For all her family's generations of well-mannered breeding, Lizzie Post is not immune to the awkward moment. She was out to dinner not long ago with friends, and as the hour grew late, the wine flowed, and so did the foul language coming from her group. A man from another table came over and asked that they tone things down because he had children with him.

"I was really embarrassed," winces Ms. Post, great-great-granddaughter of the legendary etiquette giant Emily Post.  But not so for one of her table mates. He said that it was the father who was out of line, that people curse, and that if the man wanted to take his children out in public, they'd better get used to it.

You can read it all in the Christian Science Monitor online here...

We are facing a crisis in that we have all sorts of ways to talk to one another, making small the grand scale of the globe, but when we do talk, we don't know what or how to say something to one another.  Good manners are not foils for disagreeing but the means to disagree without it becoming vulgar and foolish.  In every age there have been those who rose to challenge the level of conversation that had become the norm.  Our age is no different.

The silly season of political jousting has exposed our Achilles heel -- how do you disagree without making it  personal and turning the debate into a shouting match in which we are all diminished?  Apparently the Republican candidates are still struggling on this one and for this reason some have given up on their prospects in November no matter who is the head of the ticket against President Obama and the Democrats.  Rush Limbaugh created a big stir with his vulgar comments and so his whole point was obscured by his bad manners.  The media in America seems to delight in showing us the brutal side of our natures and exposing our every foible and flaw to bring us down to size.  So we are addicted to the conversations of desperate housewives and to the ongoing rhetoric of the political gridlock in which the best it seems we can do is to tear down our opponents.  While such vulgarity and crude conversation works, it only works because it is all there is and the level of discourse is left to those who have become experts at dissing any who disagree with them.

This is not simply a problem in the political arena.  Our penchant for anonymous comments that lob words designed to wound and our comfortableness with whispered conversation instead of honest confrontation have interrupted the life of the Church as well.  Too many of our congregations are afflicted with barely concealed conflict that have become the most personal of disputes and with a dialogue laced with threats, inaccurate characterizations, and words designed to muddle more than clear up the mess.

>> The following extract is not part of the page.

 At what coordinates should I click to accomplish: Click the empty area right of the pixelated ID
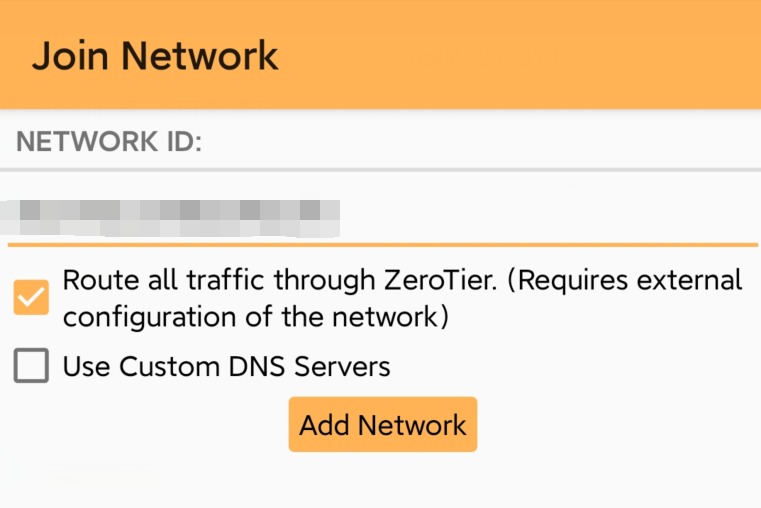pyautogui.click(x=548, y=217)
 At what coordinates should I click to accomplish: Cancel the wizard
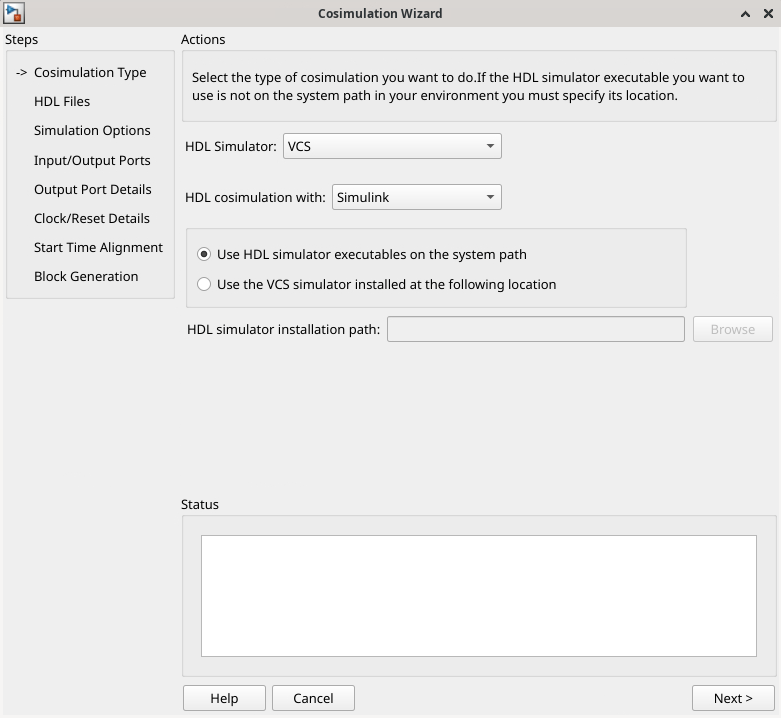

We need to be taught manners and to be reminded over and over again the value of good manners to effective communication.  But there is one thing we dare not do -- that is get used to foul language and conversations designed merely to hurt with words as weapons...

1 comment:

Janis Williams said...

I fear the Church has succumbed to the switch in 'correctness.' It is not only evident in murmurings, antagonism and malice between it's people. It is evident in the fact that reverence for our Great God and Savior has all but gone.

I grew up being taught that crossing oneself, genuflecting, bowing and such were empty motions of superstition. I was taught that artwork inside the church building was idolatry. I believed saying the same written prayers over every year (or three years, or at table, or in devotions) was "vain repetition."

How sad to have FINALLY been brought to the truth by that same Great God and Savior, only to find I am looked askance when I do and believe in reverence.